Data excerpts:
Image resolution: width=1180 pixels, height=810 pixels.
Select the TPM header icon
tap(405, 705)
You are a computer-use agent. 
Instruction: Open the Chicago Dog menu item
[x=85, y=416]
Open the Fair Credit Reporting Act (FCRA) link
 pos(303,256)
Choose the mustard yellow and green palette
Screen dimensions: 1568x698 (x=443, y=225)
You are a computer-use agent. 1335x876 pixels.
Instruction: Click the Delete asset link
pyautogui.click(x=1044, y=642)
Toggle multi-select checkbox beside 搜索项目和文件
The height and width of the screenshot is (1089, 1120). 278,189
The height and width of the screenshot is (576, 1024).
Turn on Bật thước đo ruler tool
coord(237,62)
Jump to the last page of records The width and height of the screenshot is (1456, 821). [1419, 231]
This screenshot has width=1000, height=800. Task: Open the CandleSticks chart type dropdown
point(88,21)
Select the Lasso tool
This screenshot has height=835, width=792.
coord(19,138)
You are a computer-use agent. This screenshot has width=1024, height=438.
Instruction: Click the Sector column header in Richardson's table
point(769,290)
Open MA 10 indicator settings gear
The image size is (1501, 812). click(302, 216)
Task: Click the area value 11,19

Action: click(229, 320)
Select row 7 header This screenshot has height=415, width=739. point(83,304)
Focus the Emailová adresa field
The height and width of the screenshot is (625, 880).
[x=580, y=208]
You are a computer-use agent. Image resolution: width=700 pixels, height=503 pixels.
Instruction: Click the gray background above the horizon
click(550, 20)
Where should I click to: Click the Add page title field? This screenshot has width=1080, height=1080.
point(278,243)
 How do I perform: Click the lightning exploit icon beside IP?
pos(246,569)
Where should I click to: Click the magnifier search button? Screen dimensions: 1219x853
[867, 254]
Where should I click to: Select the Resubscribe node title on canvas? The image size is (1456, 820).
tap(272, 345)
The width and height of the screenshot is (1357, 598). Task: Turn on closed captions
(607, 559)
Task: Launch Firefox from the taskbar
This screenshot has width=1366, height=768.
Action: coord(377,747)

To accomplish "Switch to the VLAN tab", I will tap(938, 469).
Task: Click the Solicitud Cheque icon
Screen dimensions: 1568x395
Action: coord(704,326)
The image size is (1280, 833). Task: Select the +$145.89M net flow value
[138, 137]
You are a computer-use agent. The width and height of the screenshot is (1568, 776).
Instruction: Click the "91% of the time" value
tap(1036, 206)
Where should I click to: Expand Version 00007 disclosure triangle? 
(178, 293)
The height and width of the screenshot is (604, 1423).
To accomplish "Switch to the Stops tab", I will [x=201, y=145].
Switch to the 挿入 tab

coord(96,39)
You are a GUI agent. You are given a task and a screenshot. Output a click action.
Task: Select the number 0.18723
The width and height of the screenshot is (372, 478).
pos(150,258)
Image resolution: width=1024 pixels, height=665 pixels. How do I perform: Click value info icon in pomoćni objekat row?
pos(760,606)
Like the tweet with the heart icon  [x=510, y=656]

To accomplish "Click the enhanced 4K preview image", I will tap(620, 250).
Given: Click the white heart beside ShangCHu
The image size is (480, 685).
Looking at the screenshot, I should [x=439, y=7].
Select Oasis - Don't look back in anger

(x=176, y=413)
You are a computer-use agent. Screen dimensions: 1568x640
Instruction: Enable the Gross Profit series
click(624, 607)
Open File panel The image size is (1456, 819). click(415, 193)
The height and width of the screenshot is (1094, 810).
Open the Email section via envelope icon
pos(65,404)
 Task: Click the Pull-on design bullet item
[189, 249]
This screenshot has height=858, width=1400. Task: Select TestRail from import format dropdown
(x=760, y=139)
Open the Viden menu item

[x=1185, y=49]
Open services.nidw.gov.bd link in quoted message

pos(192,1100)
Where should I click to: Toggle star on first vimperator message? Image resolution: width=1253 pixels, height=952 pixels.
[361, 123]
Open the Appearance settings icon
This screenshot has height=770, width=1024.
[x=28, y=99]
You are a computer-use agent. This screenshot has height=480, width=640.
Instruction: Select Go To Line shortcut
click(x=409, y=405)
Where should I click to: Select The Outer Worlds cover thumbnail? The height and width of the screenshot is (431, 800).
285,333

**Your objective:** For this exercise, return every line from the data that holds the string "will".

**Response area:**
To accomplish "Switch to the VLAN tab", I will tap(938, 469).
To accomplish "Switch to the Stops tab", I will [x=201, y=145].
To accomplish "Click the enhanced 4K preview image", I will tap(620, 250).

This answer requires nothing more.